Religion
- Affiliation: Catholic Church
- Status: Ruined

Location
- Location: County Kerry
- Country: Ireland
- Interactive map of Killemlagh Church
- Coordinates: 51°50′53″N 10°19′55″W﻿ / ﻿51.848°N 10.332°W

Architecture
- Style: Romanesque
- Completed: 12th century
- Materials: Stone

= Killemlagh Church =

Ruined church in County Kerry, Ireland

Killemlagh Church (Cill Imleach) is a ruined 12th-century church in County Kerry in the southwest of Ireland.

==Name and location==

Killemlagh, or Cill Imleach, means "church (cill) on marginal land (imleach)", or "church on border land".
John O'Hanlon (1821–1905) states that the name is due to the church lying beside the sea.
The church gives its name to the parish of Killemlagh in the Barony of Iveragh, County Kerry.
The graveyard is locally known as Glen graveyard, after the Glen parish church which adjoins the older Killemlagh Church.
It may be so-named because it is situated within a glen between Knocknaskereighta Mountain to the northeast and Canuig Mountain to the southwest.

The church is on the Skellig Ring drive between Portmagee and Ballinskelligs, looking over St. Finian's Bay.
From the church one can see the Skellig Islands.
The megalithic stone structure called the "Pagan's Grave" is nearby.
The site is said to be that of the monastery of Finnian of Clonard.
To the west of the old church, St. Finin's Well is situated by the sea shore.

==Structure==

Killemlagh Church was built in the late 12th century.
The style is Romanesque.
Until the mid-17th century, the church was in good condition, but it has since lost its roof.
A new chapel was attached to the original church, which by then was ruined, in the 19th century.
The new parish church is now also roofless.
According to O'Hanlon, writing in 1875,

The parish chapel was built to the north side of this ruined church; the north wall of the latter serving for the south wall of the former building. The old building, on the interior, is forty-eight feet, six inches, in length; the breadth seventeen feet, nine inches; while the height of its side walls, on the inside, is ten feet, three inches. The thickness of its walls is about three feet, five and a-half inches.

On the east gable, there is a window, constructed of green cut stone. It has a circular top, on the inside.

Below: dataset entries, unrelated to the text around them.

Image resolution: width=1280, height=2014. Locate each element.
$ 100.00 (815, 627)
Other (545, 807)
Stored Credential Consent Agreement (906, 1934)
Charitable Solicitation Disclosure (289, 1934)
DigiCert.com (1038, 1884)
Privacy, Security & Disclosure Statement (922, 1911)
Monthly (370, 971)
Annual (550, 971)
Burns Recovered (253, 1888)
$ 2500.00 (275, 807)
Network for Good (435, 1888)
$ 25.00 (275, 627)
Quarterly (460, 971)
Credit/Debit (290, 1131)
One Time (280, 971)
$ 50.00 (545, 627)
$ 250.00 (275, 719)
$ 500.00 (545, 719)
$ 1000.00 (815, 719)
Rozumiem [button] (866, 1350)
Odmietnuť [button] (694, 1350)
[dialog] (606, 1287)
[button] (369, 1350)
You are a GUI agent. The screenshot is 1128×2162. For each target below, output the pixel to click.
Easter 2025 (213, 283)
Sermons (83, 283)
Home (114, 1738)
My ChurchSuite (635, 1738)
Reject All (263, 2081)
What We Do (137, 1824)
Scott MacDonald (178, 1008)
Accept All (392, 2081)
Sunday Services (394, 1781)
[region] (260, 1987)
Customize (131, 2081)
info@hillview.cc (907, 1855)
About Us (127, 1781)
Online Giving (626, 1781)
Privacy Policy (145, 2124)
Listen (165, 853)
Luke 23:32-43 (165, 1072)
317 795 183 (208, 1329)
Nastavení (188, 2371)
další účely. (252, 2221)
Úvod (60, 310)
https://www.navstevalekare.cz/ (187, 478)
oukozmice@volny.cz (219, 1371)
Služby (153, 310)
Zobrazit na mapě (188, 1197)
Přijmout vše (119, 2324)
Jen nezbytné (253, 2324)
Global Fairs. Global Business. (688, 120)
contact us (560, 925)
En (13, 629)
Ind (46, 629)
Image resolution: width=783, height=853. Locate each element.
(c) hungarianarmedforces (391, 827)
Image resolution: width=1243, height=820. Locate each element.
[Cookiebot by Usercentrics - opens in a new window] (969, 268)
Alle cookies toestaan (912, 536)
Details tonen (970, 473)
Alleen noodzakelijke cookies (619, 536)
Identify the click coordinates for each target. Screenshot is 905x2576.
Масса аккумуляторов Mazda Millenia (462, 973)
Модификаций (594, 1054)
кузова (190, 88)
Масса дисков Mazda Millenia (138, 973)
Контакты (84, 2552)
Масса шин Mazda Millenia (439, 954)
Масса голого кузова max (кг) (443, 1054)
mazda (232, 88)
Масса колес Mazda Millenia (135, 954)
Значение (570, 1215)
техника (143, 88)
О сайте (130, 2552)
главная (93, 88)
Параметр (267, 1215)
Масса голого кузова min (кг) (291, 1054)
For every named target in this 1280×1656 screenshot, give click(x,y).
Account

This window is eight feet, three inches, high, on the inside, and four feet, two inches, broad. A heap of human bones, coffin boards and earth, dug up to cover graves, raised the ground surface, on the interior, to level with this window, in 1841. On the outside, this window appears to have been pointed at top, where it was somewhat injured, at that period. The window, on this side, was then about two feet, four inches, from the ground—it is to be presumed at the lower part—it being five feet, two inches, in height. and seven inches, in width.

At a distance of two feet, six inches, from the east gable, there stood a window, in the south side wall. This was square on the inside—a rude flagstone being placed across it, at top and bottom. A heap of bones and broken coffins nearly reached to the window, on the inside, in 1841. Interiorly, the window measured five feet, eleven inches, in height, and three feet, eight inches, in breadth, below, and above, three feet, nine inches. Exteriorly, it is rounded, at the top, being two feet, eleven inches, in height; six inches in width; and, one foot, nine and a-half inches, from the ground.
On the south side wall, about thirteen feet, eight inches from the west gable, there is a circular doorway, the interior sides of which are built with green cut-stone, as is, also, a part of its arch, the top of which has been constructed with rude and thin stones. The inside height of this door is about seven feet, eight inches; the breadth is about five feet, four inches.

The antiquary P.J. Lynch described the church in 1909.
Although the style was generally typical of a church of the 12th century, the shallower pitch of the roof led him to think it might be of later construction.
The stone of the walls are not large, and the green stone of the district was used for the door and window dressings.
The heads of the windows are semi-circular.
The east window is 7+1/2 in wide at its sill, narrowing to 5+1/2 in at its head.
The original doorway was in the west end, but this had been filled in.
In 1909, the doorway was in the south side, and the dressings had either been removed or the opening was relatively recent and never had dressings.
The walls were about 11 ft high above the ground level and 3 ft 6 in thick.